Critically, True Colors' story is well-rounded, with a satisfying and definitive ending for both its central mystery and for Alex's personal journey (and as all good thrillers should offer, there is a resolution you can deduce for yourself if you are paying enough attention). It's not a failing to me that True Colors tells a lean story which prioritises quality over quantity, feelings over finer details, and a sense the series, like Alex, has come back to its roots after a period of absence and change.
The writers from Deck Nine and DONTNOD have demonstrated that their gift is not unlike Alex's. They have an empathy and understanding of the struggles that humans face. Life is Strange: True Colors builds on what the first installment did well, and does it even better.
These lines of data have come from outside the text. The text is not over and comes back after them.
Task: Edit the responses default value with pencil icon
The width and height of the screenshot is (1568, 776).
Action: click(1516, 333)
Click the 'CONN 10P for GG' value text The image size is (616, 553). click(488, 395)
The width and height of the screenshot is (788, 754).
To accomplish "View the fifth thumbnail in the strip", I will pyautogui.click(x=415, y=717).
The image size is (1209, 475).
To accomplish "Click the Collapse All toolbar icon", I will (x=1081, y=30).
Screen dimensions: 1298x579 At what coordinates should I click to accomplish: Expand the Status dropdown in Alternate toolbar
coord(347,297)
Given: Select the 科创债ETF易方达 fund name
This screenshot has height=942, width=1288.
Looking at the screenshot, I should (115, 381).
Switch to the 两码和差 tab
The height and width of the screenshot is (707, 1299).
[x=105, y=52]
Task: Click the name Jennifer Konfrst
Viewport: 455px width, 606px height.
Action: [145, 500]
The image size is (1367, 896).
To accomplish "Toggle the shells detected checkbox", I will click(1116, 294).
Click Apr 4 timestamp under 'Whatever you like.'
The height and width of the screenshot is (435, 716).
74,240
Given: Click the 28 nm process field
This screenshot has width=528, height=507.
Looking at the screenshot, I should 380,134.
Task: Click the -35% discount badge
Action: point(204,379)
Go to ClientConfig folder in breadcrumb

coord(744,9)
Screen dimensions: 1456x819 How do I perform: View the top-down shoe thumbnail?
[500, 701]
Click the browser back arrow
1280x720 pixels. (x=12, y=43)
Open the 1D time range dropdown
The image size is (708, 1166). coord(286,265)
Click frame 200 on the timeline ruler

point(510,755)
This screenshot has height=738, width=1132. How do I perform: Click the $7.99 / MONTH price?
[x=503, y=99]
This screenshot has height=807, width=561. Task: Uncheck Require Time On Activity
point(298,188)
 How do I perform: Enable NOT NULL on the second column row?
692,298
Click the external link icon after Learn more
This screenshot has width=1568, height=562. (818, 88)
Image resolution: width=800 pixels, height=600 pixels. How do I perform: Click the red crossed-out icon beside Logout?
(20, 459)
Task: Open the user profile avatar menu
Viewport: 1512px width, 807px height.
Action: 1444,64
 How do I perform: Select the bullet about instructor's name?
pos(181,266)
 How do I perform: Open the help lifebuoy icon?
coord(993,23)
No game in the series so far has reached this height of catharsis, and by the end of it, players will be heartbroken to leave the imperfectly perfect town of Haven Springs.
Moment to moment, it felt like they were constantly changing it up — and I have to admit that it really worked for me. It’s hard to believe, but this game is technically still a part of the point-and-click genre; with all of the little surprises the developers included, it’s amazing to see just how far that genre has come. I was constantly surprised, not only by the larger plot points, but by the little gameplay moments too, and that’s a huge part of what made it a joy to play.